Jordan Lorence, general counsel at Northstar and the attorney that will argue for the three Christian students before the high court, said that the mandatory-fee system did subvert free speech rights and failed to produce true diversity of speech.

“I believe it is a huge flaw for the university to argue that compulsory fees are necessary to promote the expression of diverse viewpoints on campus,” Lorence said. “The 7th Circuit noted that only 29 percent of the student organizations received funding and that there was about 71 percent of student groups that were able to flourish without school funding. The groups that received the big grants of money all had a definite liberal or leftist bent to their political advocacy. If there was an attempt by university officials to make sure speech on campus was diverse, this system was not it. The university has been funding environmental groups, gay and feminist groups.”

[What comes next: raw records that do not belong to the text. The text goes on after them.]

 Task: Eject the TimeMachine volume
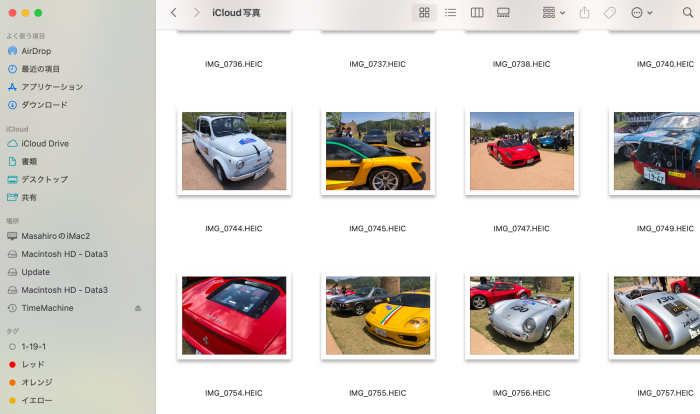coord(138,308)
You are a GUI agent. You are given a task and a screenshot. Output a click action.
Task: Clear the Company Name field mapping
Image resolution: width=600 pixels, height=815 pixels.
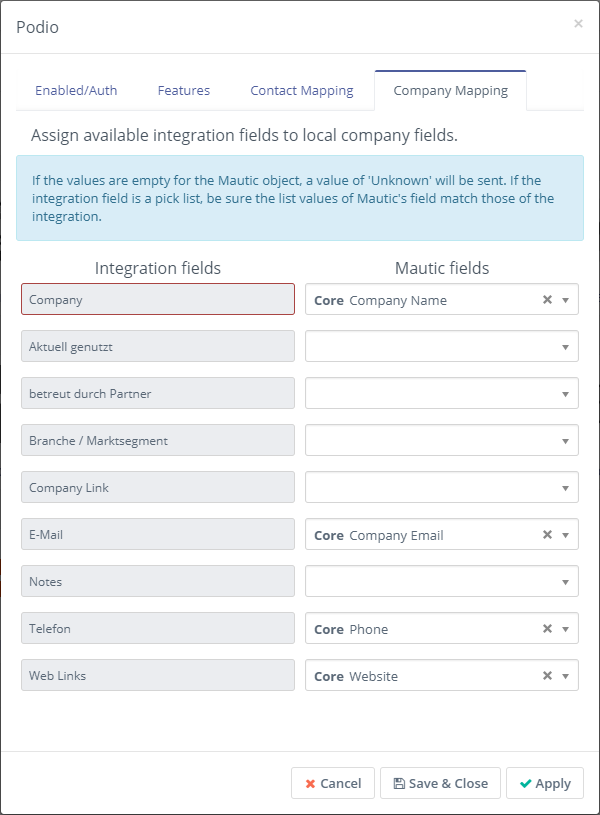(547, 300)
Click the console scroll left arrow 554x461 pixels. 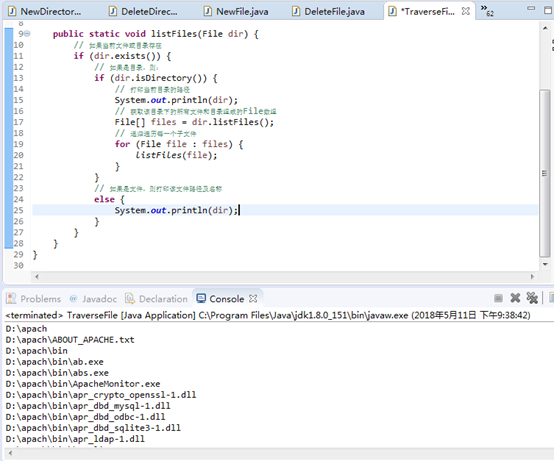10,453
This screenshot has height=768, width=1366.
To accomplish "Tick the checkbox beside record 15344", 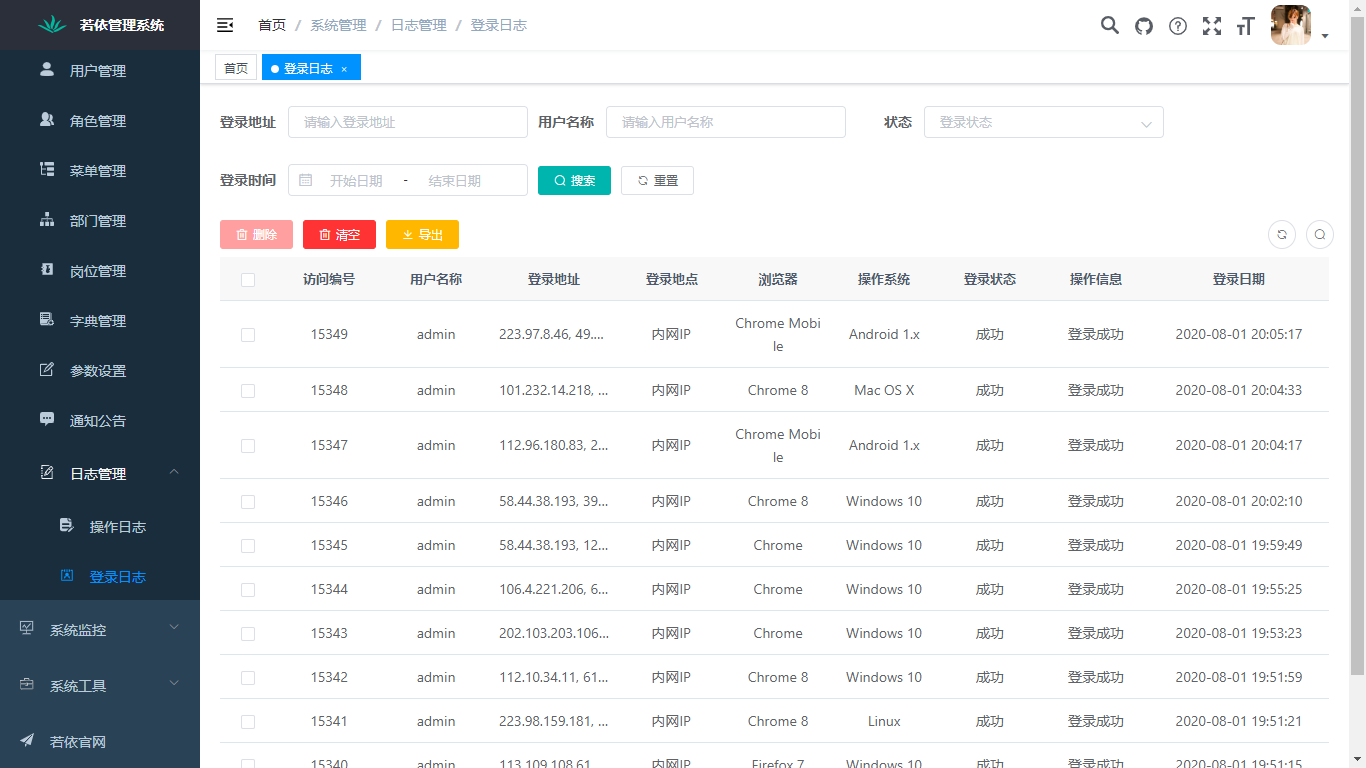I will pyautogui.click(x=248, y=589).
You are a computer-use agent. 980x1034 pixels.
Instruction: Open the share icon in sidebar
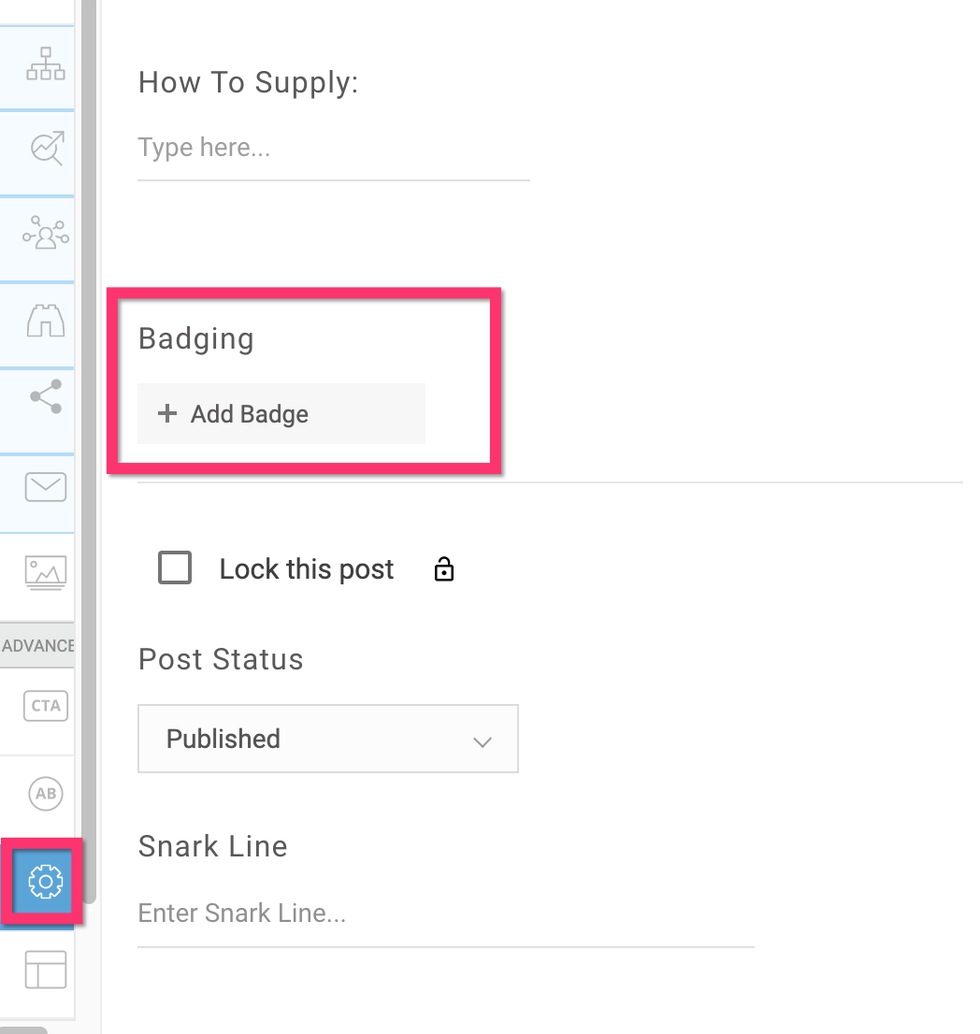(x=46, y=397)
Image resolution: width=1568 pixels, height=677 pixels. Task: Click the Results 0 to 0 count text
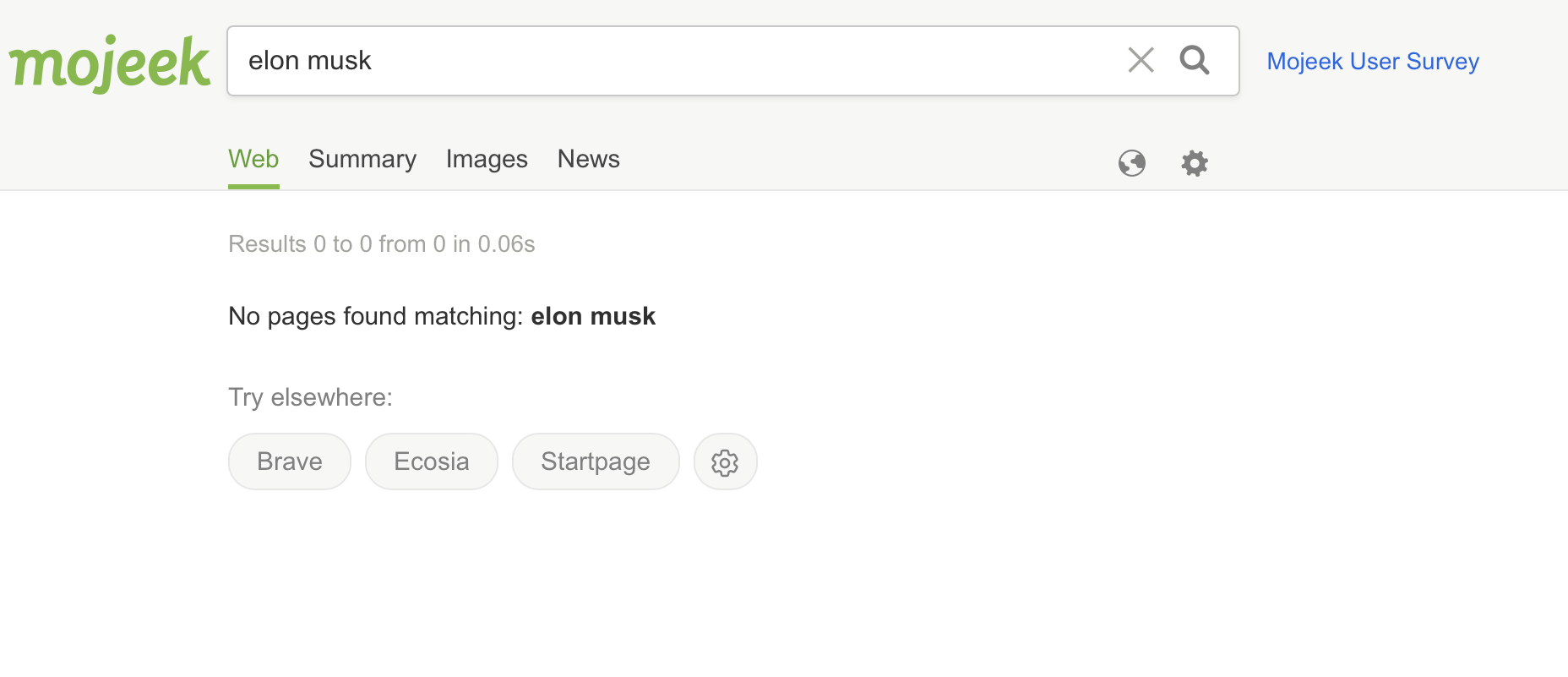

Lorence said he was not upset about the high court's decision to review the 7th Circuit ruling, although he did acknowledge a level of risk. Nonetheless, Lorence cited a 1995 U.S. Supreme Court ruling in which Justice Sandra Day O'Connor wrote that there existed “the possibility that the student fee is susceptible to a free speech clause challenge by an objecting student that she should not be compelled to pay for speech with which she disagrees.” The high court ruled in Rosenberger v. University of Virginia that the university could not exclude a Christian student publication from receiving financial support if the university had decided to fund all student publications.

According to Lorence, the high court hinted in Rosenberger that “it wanted a fee case where students are seeking to opt out” of mandatory student fee systems.

O'Connor also noted in Rosenberger that “the existence of such an opt-out possibility not available to citizens generally provides a potential basis for general assessments in support of religion that lie at the core of the prohibition against religious funding, from government funds generally.”